As the Chief Inspector of Insurance & Claims of the East India Company, the player is tasked with finding out what happened to the 60 souls aboard the ghost ship. To aid in this task, there’s an unfinished log, Return of the Obra Dinn: A Catalogue of Adventure & Tragedy, and a pocket watch, the Memento Mortem. When opened around a corpse, the watch allows you to observe the moment of death. Armed with the book’s manifest, chapter headings, and ship layout, your job is to navigate through the visions conjured by the Memento Mortem to identify the remains scattered around the ship and determine the (very specific) cause of death. Once three people are correctly identified by name and fate, the game confirms they are locked in with a satisfying orchestral sting.

In addition to the unique gameplay, the game’s 3D, polygonal, pixel-based gray monochromatic visuals harken back to Cathode Ray Tube Monitors and early Macintosh computers.

If an obnoxious teacher were to stick their nose over your shoulder, you can claim the educational value by stating the gameplay requires keen observational skills and deductive reasoning combined with knowledge of history, geography, and anthropological trends to identify the characters and discover the connections between them.

And if an obnoxious classmate calls you lame for playing nerd shit, you can show them the flashbacks with their depictions of violence, gore, and monstrous creatures from the deep.

Return of The Obra Dinn goes beyond the “Makes learning fun,” traps that plagued edutainment titles of the past, it’s an engrossing mystery that harkens back to the Broderbund and Sierra titles from the 1980s.

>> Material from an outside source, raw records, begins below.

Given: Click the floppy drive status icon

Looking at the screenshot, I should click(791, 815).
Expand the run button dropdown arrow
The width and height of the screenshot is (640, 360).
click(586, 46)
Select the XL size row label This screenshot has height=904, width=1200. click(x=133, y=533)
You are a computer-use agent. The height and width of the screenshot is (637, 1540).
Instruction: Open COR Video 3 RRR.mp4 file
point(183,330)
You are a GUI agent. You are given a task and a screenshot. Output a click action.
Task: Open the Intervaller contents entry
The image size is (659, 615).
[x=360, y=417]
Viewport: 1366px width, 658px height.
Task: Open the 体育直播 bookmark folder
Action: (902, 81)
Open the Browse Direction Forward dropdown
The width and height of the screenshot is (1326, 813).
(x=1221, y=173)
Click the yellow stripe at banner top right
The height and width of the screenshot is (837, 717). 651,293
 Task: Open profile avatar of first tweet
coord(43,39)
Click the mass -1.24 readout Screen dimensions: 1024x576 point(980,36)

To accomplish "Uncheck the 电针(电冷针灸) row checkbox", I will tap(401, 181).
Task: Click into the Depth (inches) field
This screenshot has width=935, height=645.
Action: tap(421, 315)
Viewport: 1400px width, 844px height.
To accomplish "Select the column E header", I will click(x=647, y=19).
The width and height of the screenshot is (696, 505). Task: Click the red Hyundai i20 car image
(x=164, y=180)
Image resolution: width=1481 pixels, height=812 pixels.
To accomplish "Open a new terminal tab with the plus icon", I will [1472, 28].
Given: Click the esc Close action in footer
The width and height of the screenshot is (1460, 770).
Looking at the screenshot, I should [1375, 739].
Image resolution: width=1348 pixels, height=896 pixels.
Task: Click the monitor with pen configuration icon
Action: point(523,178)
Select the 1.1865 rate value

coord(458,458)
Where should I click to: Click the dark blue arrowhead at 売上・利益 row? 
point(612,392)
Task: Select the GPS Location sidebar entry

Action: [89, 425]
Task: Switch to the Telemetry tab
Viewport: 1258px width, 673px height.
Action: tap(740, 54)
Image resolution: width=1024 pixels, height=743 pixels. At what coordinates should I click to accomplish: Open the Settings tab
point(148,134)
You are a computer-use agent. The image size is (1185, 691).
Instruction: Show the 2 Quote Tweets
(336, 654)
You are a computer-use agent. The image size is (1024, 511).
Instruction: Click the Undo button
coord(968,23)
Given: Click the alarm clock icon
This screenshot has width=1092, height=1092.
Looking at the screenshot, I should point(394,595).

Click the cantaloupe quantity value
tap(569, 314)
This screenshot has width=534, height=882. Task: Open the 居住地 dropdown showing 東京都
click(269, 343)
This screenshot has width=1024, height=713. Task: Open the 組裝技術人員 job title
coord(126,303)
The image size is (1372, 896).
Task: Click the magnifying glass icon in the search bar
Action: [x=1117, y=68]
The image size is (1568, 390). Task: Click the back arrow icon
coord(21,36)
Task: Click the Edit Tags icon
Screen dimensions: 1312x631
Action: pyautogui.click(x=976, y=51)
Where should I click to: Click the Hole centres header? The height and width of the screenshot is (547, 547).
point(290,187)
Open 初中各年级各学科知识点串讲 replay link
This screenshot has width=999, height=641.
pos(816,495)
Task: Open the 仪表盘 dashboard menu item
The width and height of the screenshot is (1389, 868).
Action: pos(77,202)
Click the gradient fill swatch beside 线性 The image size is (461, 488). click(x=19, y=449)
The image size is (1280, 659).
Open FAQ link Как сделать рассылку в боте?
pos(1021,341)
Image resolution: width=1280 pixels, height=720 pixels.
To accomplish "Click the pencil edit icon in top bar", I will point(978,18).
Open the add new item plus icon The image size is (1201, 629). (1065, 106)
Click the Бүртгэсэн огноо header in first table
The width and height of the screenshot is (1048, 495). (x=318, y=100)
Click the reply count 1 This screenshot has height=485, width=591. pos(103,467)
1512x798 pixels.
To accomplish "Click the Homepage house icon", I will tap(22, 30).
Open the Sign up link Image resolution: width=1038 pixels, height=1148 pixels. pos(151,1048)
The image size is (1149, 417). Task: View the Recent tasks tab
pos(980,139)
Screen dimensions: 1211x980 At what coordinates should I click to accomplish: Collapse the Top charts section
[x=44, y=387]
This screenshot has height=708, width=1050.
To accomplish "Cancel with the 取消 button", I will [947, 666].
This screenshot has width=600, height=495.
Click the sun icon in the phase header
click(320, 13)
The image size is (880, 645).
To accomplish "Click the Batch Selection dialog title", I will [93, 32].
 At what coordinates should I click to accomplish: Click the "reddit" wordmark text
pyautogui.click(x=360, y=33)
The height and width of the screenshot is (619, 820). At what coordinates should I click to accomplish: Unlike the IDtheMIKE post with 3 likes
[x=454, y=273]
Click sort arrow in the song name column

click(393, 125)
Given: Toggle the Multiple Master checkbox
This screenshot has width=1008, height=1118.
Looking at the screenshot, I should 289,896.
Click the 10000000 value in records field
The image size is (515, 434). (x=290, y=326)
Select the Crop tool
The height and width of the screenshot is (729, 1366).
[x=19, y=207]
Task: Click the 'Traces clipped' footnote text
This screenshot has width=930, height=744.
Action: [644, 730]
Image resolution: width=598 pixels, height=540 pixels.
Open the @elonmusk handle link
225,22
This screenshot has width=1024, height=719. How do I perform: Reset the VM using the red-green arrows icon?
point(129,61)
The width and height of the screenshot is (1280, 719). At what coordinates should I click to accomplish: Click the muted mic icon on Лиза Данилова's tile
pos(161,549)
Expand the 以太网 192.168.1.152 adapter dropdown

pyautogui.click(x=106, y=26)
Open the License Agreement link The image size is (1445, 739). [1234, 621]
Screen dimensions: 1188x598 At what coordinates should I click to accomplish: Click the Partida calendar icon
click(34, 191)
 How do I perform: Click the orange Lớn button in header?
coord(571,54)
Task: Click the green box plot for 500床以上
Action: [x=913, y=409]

Watching the tragedy unfold is engaging and genuinely rewarding since the puzzles are seriously challenging and the story of the cursed voyage is very well done.

Return of the Obra Dinn is worth a try if:

  • You love history, mysteries, and history’s mysteries.
  • You took Clue very seriously
  • You want to live in the world of A24’s The Lighthouse

You can give it a pass if:

  • You want to stick to games with the suffix “-em-ups”
  • You rely on brute-forcing to get through games
  • Prefer puzzles of the falling brick variety

Return of the Obra Dinn is available on macOS and Windows, Nintendo Switch, PlayStation 4, and Xbox One. It is listed as $19.99, but is often on sale.